Security researchers LayerX revealed a zero-click remote code execution flaw in Claude Desktop Extensions (DXT) that leverages the Model Context Protocol to chain untrusted data from Google Calendar into a privileged local executor. An attacker can trigger the payload via a malicious calendar event with no user interaction, potentially compromising the host with the user’s privileges. The issue affects over 10,000 active Claude users and more than 50 DXT extensions; Anthropic has reportedly not fixed it yet, citing the architecture of MCP autonomy. Mitigations include disconnecting high-privilege local extensions from untrusted data sources and awaiting a patch or architectural changes to MCP. This serves as a warning about the security risks of AI agents autonomously bridging data to local systems.
Researchers detail WT-2026-0001 in SmarterMail, a pre-authentication admin password-reset bypass that can be triggered by calling a force-reset-password API with IsSysAdmin set to true, enabling admin access without verifying OldPassword and potentially yielding remote code execution via the Volume Mount feature. A PoC shows a JSON payload including IsSysAdmin, Username, and NewPassword. SmarterTools released patch 9511 on Jan 15, 2026 to fix the flaw, but exploitation was observed shortly after the patch, highlighting urgent need to upgrade. The patched flow enforces admin verification and old-password checks, mitigating this bypass; the report also notes the ongoing risk and how attackers monitor patches to exploit high-value targets.
MongoDB has issued an urgent warning to patch a severe remote code execution vulnerability (CVE-2025-14847) affecting multiple versions of its database software. The flaw, due to improper handling of length parameters, allows unauthenticated attackers to execute arbitrary code. Admins are advised to upgrade to patched versions immediately or disable zlib compression to mitigate the risk. The vulnerability has been actively exploited in the past, emphasizing the need for prompt action.
Cisco has issued a warning about a high-severity, actively exploited vulnerability in IOS and IOS XE Software (CVE-2025-20352) that affects SNMP protocols, allowing remote attackers with certain credentials to execute arbitrary code or cause a denial-of-service. The flaw, rooted in a stack overflow, has been patched in Cisco IOS XE Software Release 17.15.4a, but mitigation involves restricting SNMP access to trusted users and monitoring SNMP activity.
Threat actors exploited a zero-day vulnerability in legacy Sitecore systems (CVE-2025-53690) involving a ViewState deserialization flaw caused by reused sample ASP.NET machine keys, leading to remote code execution and deployment of reconnaissance malware WeepSteel.

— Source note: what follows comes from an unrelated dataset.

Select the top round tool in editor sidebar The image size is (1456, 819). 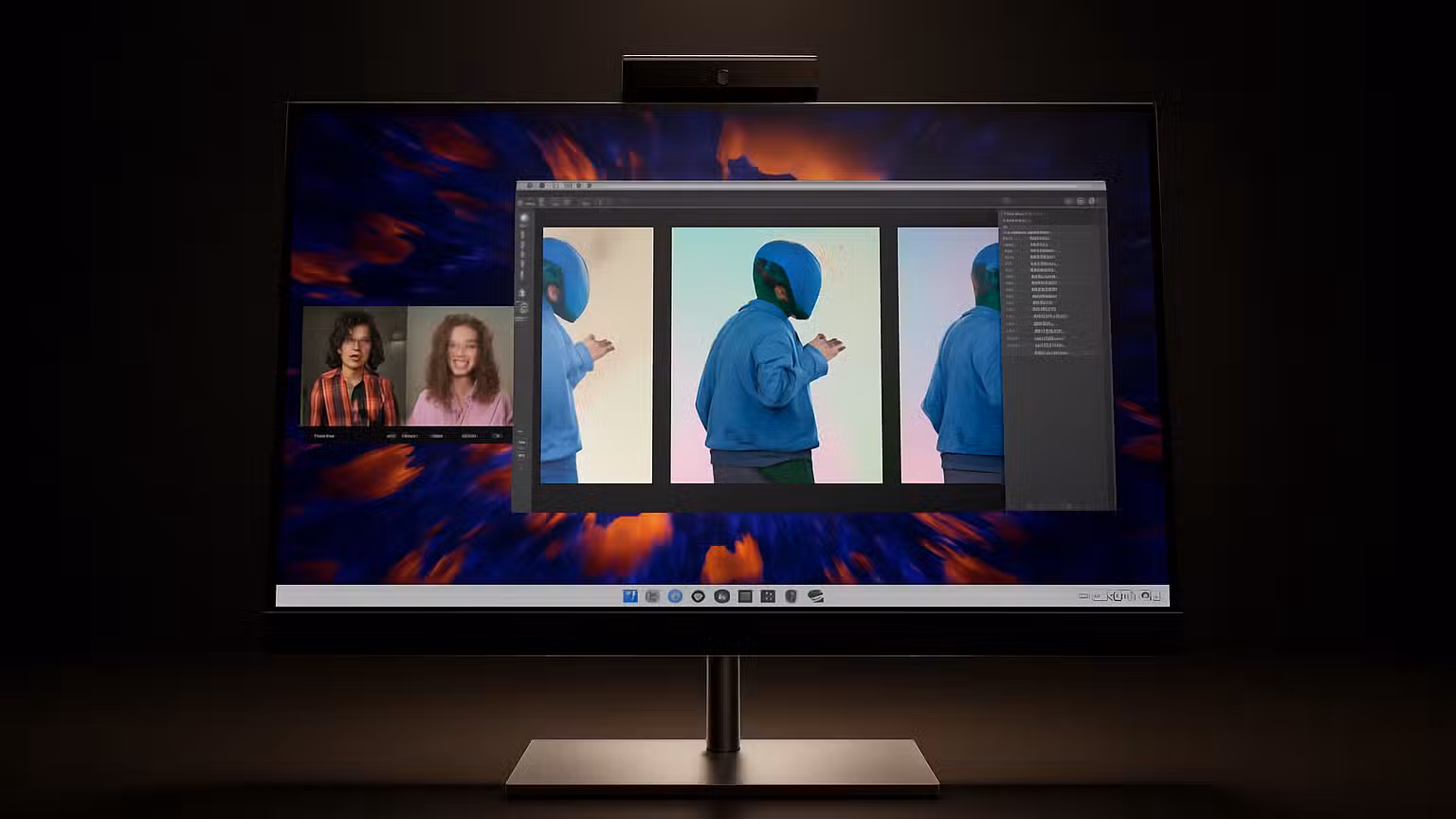coord(523,218)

The attack involved multi-stage exploits including privilege escalation and persistence techniques. Sitecore recommends immediate replacement and encryption of static machine keys to mitigate the vulnerability.

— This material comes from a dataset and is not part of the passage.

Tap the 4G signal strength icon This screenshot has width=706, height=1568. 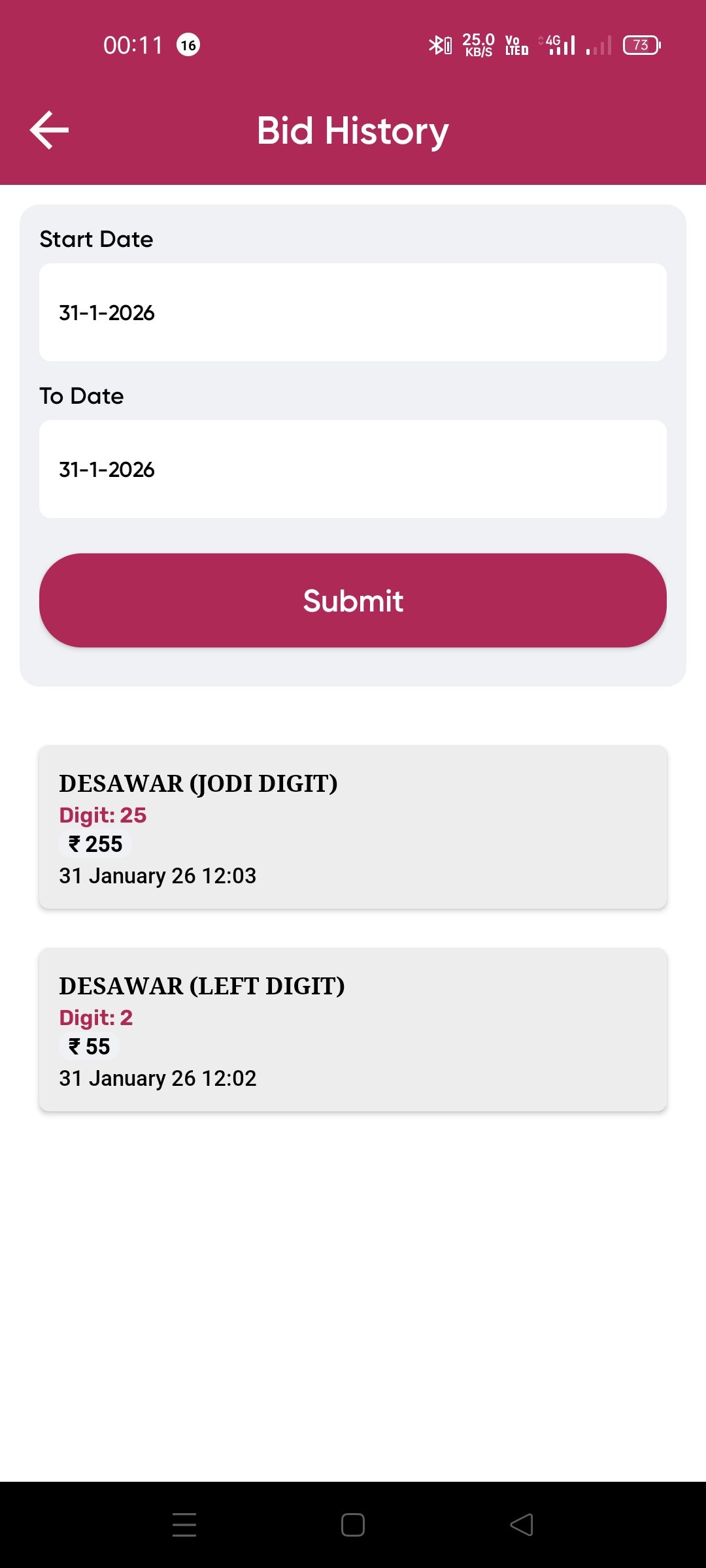point(558,45)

Cybersecurity researchers disclosed a high-severity vulnerability (CVE-2025-54136) in the AI code editor Cursor that allows remote code execution through malicious MCP file swaps, which has been addressed in version 1.3 by requiring repeated user approval for configuration changes. The flaw exposes significant risks in AI development environments, especially as AI tools become more integrated into workflows, and is part of broader concerns about AI security vulnerabilities and attack vectors.